[[ Stored data, beginning ]]

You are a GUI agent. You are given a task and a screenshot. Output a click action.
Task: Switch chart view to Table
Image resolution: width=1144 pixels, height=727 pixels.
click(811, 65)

[[ Stored data, end ]]
[[ Stored data, beginning ]]

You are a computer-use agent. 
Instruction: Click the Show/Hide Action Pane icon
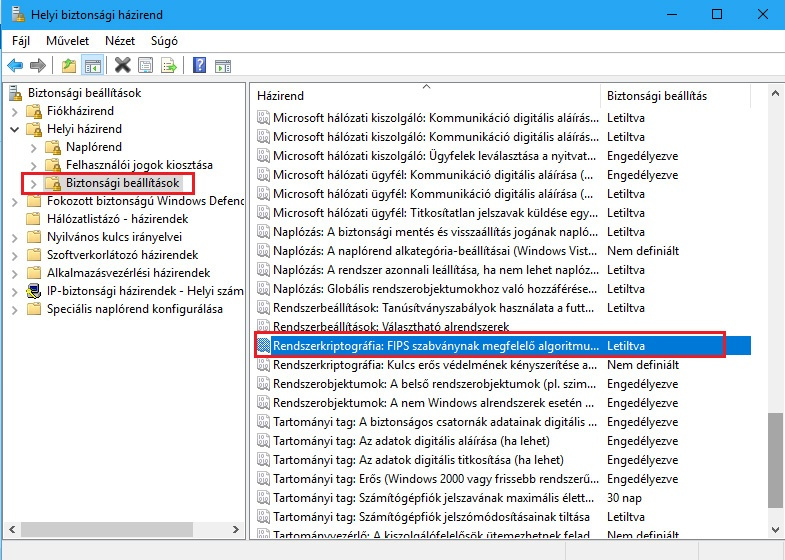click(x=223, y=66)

[[ Stored data, end ]]

→ **What you have to do**
Check each line of the records for the word "agent", then state how many lines have it, as a number only.

→ **Task result**
2